According to Larsen, affordable lodging is connected to more than just a place to stay.
“I’m in favor of anything affordable in Aspen – affordable lodging, affordable housing, affordable retail, etc.,” Larsen said. “The problem is that there’s no plan to effectuate anything affordable for Aspen, and we are probably far too late to change the trajectory of Aspen as anything but affordable.” She questions if the moderate pricing narrative could have a trickle effect for ski passes, restaurants, retail, etc., and also asks how the low price point can be promised.

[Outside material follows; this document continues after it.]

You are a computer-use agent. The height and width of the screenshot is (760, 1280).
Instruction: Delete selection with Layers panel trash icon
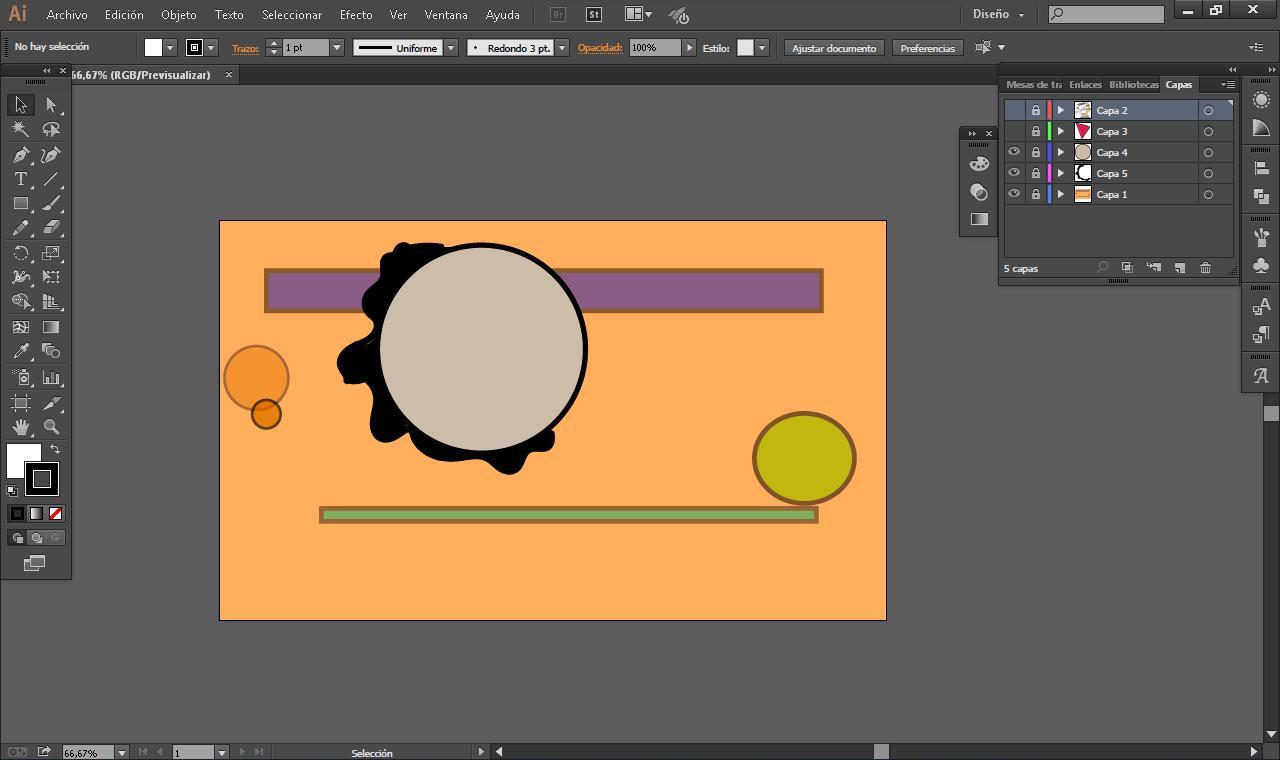pyautogui.click(x=1205, y=268)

Alternatively, Bill Tomcich, president of Stay Aspen Snowmass, pointed to the next generation of skiers, intellects, travelers and others the community would like to attract. He says he would argue that limiting affordable development forces people out of town.
“There are kids coming with the Aspen Valley Ski Club and so many examples of young people and families who, if they don’t visit off-season, mid-week, find it tough to afford a place in town,” Tomcich said. “So, not only do the market pressures force people down valley, but this also compounds traffic problems and the growing commuter issues we face.”
Former Aspen Mayor Bill Stirling said Aspen’s ongoing challenge is finding a balance – “between the town and resort – between locals’ and tourists’ needs and desires.”
“The community has paid a lot of lip service to the idea that they want to make Aspen a family-friendly place as well as attract people of unlimited means. Maybe this place doesn’t lend itself to being a perma-ski-bum anymore, but on the other hand you want kids still coming here.”
“It’s just really unfortunate when you have a developer who’s willing to invest time, money and energy in a project our elected officials and business community has been saying is what we needed for so long,” Tomcich said.
What does the Aspen of the future look like? It depends on who you ask.
“I’m not coming here to change Aspen,” Hunt said in the June radio interview. “I love Aspen. I think Aspen’s perfect. I happen to own some of the ugliest buildings in town. I think I can do better; I think we as a community can do better.”
The question remains: Will affordability fly in a town seen as synonymous with wealth?